> [Aim]: Give the lines again from the line containing "Screen dimensions: 781x420" through the line containing "Action: (638, 308)", swapping "label" for "tag" and changing nothing else. Leave the pictures out.

> [Entries shown]:
──────────────────────────────
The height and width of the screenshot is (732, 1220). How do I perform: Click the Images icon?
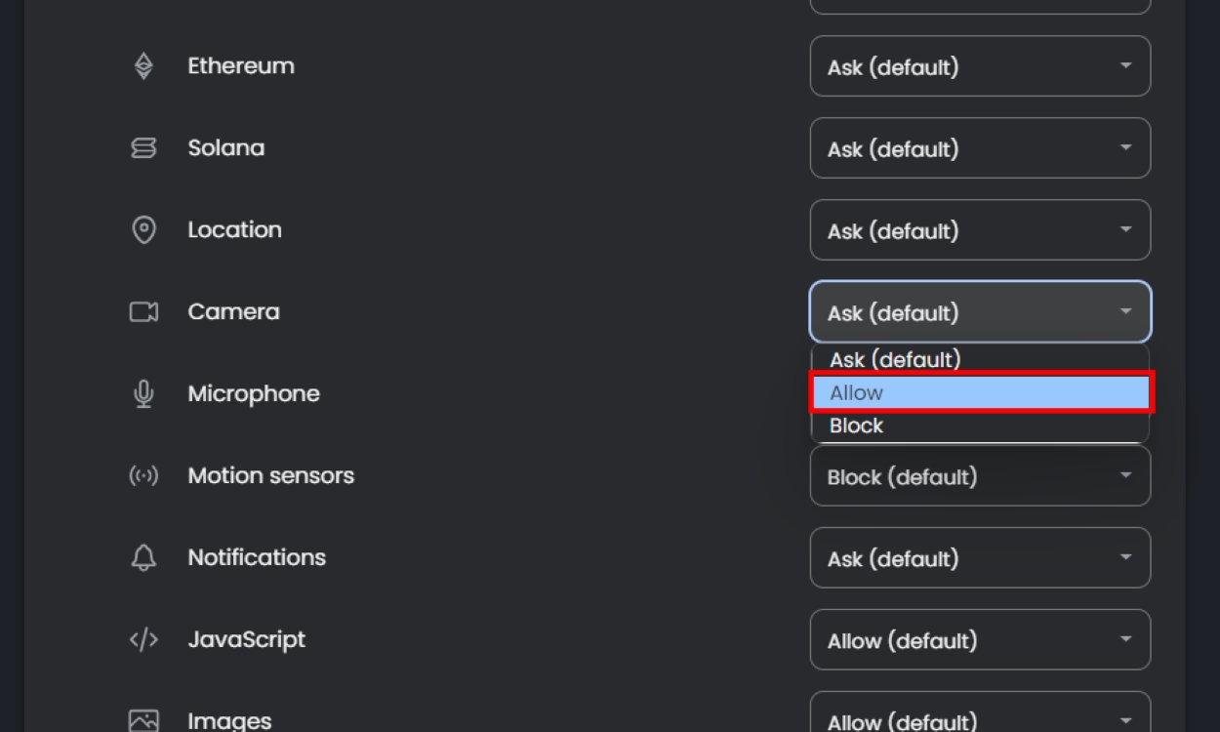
──────────────────────────────
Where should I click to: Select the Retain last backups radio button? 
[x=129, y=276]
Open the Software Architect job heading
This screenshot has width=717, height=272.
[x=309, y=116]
──────────────────────────────
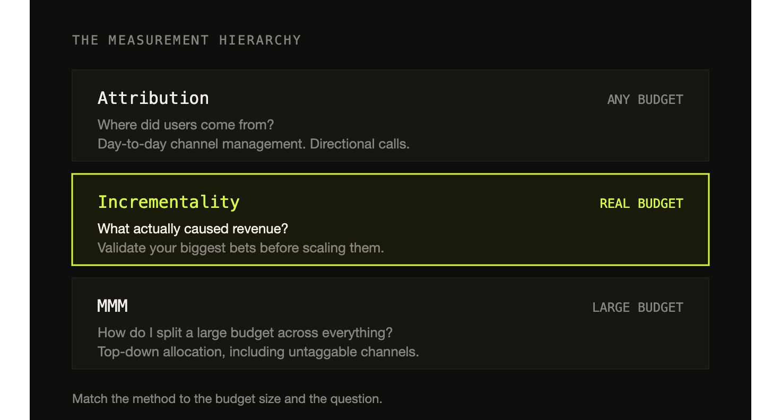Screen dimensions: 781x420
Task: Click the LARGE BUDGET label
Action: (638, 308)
──────────────────────────────
> [Response to this task]:
Screen dimensions: 781x420
Task: Click the LARGE BUDGET tag
Action: (638, 308)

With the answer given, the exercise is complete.